Hallo, wir machen zur Zeit im Unterricht eine Prjektarbeit und wir wollen den Terminkalender neugestallten.
Jedoch fehlt es nciht an Ideen sondern eher an der Umsetzung.
Und nun kommt ihr ins Spiel.
Und zwar haben wir uns gedacht das wir ein Panoramabild über den Kalender einfügen auf dem viele Bilder des Manats zu sehen sein sollen. z.B. Monat Januar = Schnee usw.

Wenn man nun die Maus über das Panaroma bewegt soll das MOnatspanaroma verschwinden und ein neues Panaroma bestehend aus 12 Bildern zu sehen sein.
Auf den 12 Bildern sollen alle 12 Monate zu sehen sein, die dann einzeln verlinkt werden sollen.

Wenn man die Maus weck bewegt soll natürlich wieder das Monatspanorama erscheinen (Januar).

Hat jemand eine Idee wie man das in HTML umsetzten kann? Oder eine Idee wie man das anders umsetzten kann?

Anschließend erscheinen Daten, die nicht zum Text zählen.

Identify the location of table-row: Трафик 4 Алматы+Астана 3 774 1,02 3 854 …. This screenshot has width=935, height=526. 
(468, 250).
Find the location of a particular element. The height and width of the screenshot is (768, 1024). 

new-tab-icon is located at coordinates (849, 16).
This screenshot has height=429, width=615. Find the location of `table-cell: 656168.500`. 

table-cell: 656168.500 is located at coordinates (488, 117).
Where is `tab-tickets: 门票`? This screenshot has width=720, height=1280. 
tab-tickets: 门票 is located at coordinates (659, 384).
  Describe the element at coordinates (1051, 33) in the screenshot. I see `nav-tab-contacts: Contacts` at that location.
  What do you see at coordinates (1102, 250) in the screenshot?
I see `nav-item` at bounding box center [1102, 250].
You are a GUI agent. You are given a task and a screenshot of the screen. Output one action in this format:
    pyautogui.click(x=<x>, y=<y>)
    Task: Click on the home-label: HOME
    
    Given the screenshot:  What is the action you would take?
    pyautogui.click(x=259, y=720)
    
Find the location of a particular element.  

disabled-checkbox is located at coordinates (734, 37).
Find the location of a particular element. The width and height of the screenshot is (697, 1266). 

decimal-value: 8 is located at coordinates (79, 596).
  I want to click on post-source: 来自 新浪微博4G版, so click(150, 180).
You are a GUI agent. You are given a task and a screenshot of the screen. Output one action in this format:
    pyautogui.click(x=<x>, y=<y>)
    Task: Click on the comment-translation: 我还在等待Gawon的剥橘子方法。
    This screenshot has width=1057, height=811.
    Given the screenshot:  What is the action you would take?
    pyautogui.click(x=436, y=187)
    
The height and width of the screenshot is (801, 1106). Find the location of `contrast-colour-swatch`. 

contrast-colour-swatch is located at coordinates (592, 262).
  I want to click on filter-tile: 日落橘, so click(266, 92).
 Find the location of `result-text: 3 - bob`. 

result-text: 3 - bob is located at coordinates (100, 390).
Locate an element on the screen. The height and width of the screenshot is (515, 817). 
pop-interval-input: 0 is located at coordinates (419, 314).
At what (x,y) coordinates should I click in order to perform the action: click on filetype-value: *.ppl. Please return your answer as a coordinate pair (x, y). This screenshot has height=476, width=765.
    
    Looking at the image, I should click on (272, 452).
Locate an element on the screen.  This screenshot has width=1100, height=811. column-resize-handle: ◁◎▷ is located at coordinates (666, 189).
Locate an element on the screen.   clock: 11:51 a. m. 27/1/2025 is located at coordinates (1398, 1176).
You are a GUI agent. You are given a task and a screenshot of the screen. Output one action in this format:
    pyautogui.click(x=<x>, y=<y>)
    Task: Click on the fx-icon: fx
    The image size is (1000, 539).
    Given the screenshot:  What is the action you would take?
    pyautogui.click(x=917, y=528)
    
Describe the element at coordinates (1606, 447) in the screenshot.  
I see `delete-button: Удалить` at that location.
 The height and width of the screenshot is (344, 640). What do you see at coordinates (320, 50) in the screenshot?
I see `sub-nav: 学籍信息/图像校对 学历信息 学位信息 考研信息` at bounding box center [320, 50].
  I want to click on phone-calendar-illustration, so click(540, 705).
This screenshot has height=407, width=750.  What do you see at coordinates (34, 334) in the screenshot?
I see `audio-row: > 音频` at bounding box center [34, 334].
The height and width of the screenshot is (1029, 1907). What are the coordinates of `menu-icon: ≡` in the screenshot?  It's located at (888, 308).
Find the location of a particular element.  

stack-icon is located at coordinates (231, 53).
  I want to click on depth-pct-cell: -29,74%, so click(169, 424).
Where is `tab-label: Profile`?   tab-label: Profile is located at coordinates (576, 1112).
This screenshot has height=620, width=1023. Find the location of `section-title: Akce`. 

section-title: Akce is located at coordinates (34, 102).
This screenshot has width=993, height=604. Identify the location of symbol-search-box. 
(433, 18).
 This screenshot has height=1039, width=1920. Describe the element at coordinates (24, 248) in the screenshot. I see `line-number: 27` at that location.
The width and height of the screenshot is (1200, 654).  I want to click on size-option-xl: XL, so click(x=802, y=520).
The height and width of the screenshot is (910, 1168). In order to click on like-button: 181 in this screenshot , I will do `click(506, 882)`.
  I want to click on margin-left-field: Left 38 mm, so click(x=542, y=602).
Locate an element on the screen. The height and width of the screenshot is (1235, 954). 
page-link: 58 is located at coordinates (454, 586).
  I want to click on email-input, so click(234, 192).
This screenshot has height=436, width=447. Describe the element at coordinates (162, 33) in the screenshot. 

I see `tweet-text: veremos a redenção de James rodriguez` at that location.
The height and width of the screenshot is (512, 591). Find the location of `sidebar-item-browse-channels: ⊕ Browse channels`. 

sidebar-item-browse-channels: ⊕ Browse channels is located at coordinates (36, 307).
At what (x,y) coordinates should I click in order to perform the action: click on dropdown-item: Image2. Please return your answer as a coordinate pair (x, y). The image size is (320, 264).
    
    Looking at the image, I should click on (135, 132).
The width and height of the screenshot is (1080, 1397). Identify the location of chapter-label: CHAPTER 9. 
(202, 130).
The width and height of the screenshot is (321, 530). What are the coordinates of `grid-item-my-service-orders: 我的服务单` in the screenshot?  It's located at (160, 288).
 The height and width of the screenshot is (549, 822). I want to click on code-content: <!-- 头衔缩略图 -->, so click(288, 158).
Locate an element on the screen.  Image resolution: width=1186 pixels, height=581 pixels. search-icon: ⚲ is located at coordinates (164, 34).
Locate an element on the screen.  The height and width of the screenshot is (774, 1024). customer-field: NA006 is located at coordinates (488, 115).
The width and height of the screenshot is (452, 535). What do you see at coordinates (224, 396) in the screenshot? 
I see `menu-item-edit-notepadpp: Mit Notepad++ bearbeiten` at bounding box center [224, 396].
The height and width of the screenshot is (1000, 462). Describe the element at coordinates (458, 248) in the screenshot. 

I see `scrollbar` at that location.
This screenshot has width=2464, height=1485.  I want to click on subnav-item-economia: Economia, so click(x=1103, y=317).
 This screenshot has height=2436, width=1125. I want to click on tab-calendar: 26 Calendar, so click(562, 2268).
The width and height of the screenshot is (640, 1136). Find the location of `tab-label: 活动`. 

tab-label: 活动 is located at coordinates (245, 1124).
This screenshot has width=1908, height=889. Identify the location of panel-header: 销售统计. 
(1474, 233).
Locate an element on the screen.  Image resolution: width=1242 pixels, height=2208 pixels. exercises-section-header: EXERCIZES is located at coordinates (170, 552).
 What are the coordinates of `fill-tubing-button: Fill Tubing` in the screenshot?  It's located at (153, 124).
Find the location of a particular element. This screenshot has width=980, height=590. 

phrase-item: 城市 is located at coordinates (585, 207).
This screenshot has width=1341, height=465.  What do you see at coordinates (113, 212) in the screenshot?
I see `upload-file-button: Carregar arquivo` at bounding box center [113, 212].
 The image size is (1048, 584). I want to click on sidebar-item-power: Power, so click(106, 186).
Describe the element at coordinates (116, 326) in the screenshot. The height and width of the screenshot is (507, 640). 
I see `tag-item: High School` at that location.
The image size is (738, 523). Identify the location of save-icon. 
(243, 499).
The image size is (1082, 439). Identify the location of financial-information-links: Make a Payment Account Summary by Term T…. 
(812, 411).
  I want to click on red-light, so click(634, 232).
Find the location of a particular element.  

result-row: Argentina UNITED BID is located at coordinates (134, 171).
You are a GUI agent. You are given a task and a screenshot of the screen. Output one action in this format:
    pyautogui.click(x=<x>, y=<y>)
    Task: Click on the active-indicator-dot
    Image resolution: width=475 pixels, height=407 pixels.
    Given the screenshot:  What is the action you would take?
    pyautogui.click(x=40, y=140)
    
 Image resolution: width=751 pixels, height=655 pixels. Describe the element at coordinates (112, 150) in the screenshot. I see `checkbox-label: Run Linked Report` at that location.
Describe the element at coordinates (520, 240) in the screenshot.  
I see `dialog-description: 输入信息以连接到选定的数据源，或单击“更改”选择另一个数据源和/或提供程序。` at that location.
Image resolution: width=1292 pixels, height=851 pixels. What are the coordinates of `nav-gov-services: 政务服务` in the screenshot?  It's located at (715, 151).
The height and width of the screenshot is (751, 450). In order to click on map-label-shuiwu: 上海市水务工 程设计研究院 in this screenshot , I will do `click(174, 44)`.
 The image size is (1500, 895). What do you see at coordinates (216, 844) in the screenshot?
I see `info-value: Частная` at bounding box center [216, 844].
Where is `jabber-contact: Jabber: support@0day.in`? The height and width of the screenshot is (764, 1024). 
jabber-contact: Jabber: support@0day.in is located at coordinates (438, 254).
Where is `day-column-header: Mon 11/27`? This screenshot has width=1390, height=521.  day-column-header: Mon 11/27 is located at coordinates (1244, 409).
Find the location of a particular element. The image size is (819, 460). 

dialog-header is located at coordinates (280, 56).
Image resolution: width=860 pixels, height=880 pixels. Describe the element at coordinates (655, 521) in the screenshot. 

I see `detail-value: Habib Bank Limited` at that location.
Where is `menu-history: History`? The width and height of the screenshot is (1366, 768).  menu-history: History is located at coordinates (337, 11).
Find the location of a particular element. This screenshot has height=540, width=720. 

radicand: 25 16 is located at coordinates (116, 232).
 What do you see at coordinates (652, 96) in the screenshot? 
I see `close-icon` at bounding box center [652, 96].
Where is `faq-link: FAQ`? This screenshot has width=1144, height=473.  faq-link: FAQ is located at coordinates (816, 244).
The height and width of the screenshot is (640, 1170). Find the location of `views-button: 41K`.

Schon mal danke im Voraus!


----------



## sheel (12. Mai 2011)

Hi und Willkommen bei tutorials.de 

Mit reinem HTML geht da nichts, da braucht man Javascript.
Die Events onmouseover und onmouseout sollten weiterhelfen.
Beispiele gibts dazu genug im Netz, bei Fragen einfach wieder melden.

Gruß


----------



## info-projektgruppe (12. Mai 2011)

Und das funktioniert auch mit Bildern?


----------



## Maniac (12. Mai 2011)

Ja, auch mit Bildern.


----------



## tombe (12. Mai 2011)

Und was das "12 Monatspanorama" angeht, da könnte diese Seite hier eventuell auch helfen.


----------



## hela (14. Mai 2011)

Frage: 





> Und das funktioniert auch mit Bildern?


Wer die Kurzgeschichten von Michail Sostschenko und den Agitator Kossonossow kennt, dem fällt einfach keine andere Antwort ein:


Maniac hat gesagt.:


> Ja, auch mit Bildern.


Danke, lol. ^^


----------